Kit size: 100 reactions
Reaction: allelic discrimination using Taqman probes (FAM: wild-type allele, HEX: allele carrying the Cys61Gly mutation)
Determination: qualitative/quantitative
Tested genome: human (Homo sapiens)
Kit components:
The BRCA1 rs28897672 – Cys61Gly (qPCR) product is based on the Taqman probe genotyping technique. The DNA fragment surrounding the rs28897672 polymorphism is amplified by a pair of primers and detected by a pair of Taqman probes. The FAM-labeled probe is complementary to the DNA region containing adenine (wild-type allele, allele A), while the HEX-labeled probe is complementary to the DNA region containing cytosine (mutant allele, allele C).
During the reaction, these probes compete with each other to bind to the template. The probe that is 100% homologous to the DNA strand binds preferentially to it over the alternative probe. As the reaction progresses, a strong signal appears for the fully homologous probe and a weak signal for the alternative probe. The genotype of the sample is determined by comparing the signal intensity ratio between the two channels (FAM and HEX). For homozygous samples, a strong signal is obtained on one channel and a weak signal on the other channel. For heterozygous samples, which contain binding sites for each probe, an intermediate signal is obtained on both channels.
According to the dbSNP (NCBI) database, the Cys61Gly mutation is currently described under number rs28897672 as an A→C transversion at position 43106487 on chromosome 17. The different nomenclature of the rs28897672 (A→C transversion) compared to the nomenclature of mutations within the gene (T→G transversion) is due to the fact that the BRCA1 gene is located on the chromosome in the opposite orientation to the chromosome numbering. The wild-type allele has adenine (A) at the polymorphic site. The mutated allele has cytosine (C). At the DNA level, the mutation involves the replacement of thymine with guanine, resulting in the replacement of the amino acid cysteine with glycine at position 61 of the BRCA1 protein. Other alternative names for the Cys61Gly mutation are c.181T>G, 300T>G, and C61G.

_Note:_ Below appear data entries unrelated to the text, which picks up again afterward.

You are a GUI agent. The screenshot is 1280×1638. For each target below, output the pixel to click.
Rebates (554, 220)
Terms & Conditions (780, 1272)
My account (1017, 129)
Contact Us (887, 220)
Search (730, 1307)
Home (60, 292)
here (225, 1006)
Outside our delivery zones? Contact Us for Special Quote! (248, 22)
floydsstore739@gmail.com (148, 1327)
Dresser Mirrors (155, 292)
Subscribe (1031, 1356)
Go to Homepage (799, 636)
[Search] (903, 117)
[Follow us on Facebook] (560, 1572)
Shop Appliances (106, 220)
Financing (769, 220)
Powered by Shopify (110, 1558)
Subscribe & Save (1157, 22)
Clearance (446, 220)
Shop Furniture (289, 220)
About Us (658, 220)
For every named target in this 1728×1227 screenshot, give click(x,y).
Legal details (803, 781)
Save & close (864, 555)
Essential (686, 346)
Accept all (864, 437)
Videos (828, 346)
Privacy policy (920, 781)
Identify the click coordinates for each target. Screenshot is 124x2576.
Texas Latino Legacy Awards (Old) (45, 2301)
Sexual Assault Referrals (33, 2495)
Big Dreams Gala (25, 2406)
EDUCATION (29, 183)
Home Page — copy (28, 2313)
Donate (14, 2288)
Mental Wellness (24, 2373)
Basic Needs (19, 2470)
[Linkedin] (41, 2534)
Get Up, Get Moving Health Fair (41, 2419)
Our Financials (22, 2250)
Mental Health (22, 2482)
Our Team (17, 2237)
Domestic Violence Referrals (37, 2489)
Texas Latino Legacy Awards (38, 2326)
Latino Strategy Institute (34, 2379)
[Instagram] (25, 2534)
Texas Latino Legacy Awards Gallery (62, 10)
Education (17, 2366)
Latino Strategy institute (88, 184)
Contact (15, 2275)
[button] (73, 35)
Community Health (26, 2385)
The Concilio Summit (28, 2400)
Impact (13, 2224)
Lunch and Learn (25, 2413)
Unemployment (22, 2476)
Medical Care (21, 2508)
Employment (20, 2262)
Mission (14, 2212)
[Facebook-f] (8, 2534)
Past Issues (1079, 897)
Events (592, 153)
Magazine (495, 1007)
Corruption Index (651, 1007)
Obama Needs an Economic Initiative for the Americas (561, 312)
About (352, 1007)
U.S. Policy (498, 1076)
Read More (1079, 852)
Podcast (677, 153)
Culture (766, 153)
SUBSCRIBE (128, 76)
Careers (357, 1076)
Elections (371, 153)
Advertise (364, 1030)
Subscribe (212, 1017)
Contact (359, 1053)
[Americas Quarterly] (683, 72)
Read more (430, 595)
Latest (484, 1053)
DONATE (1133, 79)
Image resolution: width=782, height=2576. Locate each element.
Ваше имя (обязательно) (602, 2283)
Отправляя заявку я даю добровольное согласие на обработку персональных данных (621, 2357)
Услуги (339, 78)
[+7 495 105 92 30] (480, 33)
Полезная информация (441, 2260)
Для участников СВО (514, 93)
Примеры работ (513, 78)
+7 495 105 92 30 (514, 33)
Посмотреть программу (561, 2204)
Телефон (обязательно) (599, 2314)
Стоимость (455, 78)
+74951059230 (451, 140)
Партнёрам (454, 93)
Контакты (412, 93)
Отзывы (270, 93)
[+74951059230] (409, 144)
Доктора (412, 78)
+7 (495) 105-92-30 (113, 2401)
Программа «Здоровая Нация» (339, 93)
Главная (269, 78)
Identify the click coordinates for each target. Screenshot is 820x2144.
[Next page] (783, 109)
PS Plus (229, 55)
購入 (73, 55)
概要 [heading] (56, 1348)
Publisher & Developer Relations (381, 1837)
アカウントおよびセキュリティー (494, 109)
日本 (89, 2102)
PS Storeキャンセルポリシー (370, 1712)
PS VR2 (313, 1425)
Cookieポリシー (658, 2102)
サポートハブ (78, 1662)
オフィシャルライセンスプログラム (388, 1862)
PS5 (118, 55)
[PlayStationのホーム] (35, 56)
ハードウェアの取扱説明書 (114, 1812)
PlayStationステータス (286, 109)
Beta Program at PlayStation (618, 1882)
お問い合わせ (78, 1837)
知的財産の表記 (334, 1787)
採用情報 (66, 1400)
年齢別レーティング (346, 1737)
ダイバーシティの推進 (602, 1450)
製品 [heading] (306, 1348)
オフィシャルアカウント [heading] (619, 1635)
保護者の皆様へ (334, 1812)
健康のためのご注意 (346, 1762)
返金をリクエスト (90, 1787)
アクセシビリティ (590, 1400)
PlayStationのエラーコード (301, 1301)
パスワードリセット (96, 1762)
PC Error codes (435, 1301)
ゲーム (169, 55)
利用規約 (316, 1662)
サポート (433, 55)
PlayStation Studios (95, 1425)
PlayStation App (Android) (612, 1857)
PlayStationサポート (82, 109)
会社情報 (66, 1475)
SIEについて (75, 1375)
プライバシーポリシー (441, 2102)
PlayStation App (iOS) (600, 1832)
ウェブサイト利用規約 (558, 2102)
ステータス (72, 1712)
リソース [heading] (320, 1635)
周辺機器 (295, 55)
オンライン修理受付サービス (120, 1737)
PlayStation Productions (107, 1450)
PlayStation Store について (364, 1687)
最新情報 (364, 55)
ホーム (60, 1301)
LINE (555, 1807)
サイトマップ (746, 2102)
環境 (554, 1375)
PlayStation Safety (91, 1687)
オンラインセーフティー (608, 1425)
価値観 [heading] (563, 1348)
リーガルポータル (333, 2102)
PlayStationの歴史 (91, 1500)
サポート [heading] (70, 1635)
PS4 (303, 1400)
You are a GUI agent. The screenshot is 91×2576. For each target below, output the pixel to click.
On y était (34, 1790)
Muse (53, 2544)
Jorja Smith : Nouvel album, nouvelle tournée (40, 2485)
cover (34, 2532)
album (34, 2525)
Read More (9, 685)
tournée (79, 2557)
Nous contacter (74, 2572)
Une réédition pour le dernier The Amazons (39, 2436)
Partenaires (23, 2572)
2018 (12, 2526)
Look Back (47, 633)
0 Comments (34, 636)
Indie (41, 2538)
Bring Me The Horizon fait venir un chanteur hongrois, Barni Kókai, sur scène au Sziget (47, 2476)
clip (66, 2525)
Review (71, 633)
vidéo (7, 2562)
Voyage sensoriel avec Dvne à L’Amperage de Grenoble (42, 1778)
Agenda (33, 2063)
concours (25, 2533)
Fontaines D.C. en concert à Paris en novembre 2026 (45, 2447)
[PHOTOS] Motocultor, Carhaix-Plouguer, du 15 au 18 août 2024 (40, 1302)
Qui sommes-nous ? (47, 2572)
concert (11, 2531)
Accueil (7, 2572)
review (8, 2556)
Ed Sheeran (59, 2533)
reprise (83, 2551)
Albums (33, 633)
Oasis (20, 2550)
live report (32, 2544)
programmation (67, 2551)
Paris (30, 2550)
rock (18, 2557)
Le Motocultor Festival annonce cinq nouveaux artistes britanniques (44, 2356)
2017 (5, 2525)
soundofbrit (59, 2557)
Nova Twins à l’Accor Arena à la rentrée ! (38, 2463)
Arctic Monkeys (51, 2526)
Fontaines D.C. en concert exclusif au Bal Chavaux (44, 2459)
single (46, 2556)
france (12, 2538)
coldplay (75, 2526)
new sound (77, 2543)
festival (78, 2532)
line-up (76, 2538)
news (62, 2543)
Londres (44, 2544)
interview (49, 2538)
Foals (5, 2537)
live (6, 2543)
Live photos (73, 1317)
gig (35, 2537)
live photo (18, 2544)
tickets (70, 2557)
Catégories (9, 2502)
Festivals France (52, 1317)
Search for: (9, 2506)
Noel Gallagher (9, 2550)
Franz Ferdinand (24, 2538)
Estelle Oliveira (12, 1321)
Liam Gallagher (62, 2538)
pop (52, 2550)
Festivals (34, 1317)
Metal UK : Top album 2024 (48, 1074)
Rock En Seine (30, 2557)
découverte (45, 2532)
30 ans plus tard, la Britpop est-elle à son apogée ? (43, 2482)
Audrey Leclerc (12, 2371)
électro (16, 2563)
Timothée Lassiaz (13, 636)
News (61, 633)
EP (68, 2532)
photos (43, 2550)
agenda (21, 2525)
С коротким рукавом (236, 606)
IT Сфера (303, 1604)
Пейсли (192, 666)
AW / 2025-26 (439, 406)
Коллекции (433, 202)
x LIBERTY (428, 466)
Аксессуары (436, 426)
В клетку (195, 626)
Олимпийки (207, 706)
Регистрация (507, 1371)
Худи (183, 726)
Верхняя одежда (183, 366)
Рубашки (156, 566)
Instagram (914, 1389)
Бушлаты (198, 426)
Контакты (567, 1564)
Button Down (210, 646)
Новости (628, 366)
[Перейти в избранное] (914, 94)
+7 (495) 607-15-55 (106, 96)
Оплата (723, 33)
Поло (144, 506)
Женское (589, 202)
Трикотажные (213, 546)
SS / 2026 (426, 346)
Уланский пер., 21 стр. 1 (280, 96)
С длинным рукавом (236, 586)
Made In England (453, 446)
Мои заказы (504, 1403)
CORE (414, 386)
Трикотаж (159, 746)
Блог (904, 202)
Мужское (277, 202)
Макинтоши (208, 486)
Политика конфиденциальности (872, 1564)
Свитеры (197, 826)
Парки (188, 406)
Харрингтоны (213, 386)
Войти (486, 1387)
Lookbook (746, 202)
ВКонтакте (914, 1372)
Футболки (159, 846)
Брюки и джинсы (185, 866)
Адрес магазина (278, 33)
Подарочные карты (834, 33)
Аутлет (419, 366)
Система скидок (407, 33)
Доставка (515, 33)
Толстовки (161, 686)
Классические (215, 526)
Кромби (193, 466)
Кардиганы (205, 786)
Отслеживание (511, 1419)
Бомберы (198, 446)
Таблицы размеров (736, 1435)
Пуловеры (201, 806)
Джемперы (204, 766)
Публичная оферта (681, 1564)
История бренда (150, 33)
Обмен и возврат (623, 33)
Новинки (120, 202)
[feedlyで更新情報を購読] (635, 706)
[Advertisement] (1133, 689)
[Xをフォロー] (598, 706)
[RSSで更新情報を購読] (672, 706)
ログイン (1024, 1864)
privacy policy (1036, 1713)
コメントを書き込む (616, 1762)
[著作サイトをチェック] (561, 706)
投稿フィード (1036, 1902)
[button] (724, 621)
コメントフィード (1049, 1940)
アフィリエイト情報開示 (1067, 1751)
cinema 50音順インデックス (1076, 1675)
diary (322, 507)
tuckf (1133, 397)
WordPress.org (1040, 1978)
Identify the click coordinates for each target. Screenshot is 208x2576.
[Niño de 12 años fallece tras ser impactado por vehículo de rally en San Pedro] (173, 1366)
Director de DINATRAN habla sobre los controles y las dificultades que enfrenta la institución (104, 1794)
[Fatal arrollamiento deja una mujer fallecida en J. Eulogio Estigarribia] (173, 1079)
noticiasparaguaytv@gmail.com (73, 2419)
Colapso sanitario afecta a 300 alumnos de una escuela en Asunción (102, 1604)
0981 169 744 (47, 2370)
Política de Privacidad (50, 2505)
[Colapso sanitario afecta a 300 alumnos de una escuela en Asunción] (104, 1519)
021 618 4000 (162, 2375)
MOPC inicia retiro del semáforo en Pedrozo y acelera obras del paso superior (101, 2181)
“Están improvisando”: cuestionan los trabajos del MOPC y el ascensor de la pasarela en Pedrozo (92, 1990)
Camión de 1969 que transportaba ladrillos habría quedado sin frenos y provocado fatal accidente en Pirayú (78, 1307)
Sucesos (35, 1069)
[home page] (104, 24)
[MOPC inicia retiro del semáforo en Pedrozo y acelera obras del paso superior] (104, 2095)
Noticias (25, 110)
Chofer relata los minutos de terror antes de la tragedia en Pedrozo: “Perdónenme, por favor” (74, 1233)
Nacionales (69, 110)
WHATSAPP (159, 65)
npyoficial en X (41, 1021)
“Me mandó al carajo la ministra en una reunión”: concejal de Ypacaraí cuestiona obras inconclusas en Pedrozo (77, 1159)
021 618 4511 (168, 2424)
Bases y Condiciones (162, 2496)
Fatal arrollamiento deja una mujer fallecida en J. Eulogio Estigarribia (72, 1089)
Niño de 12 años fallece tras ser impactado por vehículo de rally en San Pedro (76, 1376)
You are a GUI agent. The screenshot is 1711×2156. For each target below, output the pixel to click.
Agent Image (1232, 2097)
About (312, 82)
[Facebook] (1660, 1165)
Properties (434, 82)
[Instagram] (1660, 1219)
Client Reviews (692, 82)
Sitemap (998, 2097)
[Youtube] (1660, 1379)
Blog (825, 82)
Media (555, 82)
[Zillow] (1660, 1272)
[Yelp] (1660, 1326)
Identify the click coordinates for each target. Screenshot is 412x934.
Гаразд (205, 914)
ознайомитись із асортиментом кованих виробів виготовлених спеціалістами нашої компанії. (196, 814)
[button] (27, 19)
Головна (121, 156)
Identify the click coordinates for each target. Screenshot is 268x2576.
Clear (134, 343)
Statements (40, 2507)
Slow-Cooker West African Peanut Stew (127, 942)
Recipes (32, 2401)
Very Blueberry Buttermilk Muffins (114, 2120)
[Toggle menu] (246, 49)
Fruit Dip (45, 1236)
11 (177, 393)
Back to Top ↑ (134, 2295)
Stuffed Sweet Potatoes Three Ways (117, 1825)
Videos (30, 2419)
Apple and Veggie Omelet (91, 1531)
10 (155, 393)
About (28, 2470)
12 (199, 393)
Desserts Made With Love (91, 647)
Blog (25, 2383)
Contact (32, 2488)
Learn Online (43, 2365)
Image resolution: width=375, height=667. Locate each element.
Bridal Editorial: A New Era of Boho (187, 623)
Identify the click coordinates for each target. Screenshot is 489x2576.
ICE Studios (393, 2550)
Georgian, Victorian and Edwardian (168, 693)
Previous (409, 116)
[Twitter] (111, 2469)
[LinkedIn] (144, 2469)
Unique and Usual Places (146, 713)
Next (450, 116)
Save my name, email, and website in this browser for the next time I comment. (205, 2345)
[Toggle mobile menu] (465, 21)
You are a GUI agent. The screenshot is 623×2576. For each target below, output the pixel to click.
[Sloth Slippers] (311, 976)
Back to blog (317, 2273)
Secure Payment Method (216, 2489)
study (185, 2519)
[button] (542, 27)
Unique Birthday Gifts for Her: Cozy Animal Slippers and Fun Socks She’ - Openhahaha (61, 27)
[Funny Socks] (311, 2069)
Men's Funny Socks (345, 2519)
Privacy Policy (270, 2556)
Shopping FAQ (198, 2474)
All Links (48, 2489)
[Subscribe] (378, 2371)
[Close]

The Cys61Gly mutation is a missense mutation occurring within the region encoding the RING-type zinc finger motif. The RING motif contains eight conserved amino acids in the form of cysteine and histidine, forming two binding sites for Zn2+ zinc ions. The Cys61Gly mutation removes one of these sites and thus disrupts the formation of the BRCA1 protein homodimer. In the Polish population, the Cys61Gly mutation accounts for approximately 20% of all mutations observed in the BRCA1 gene.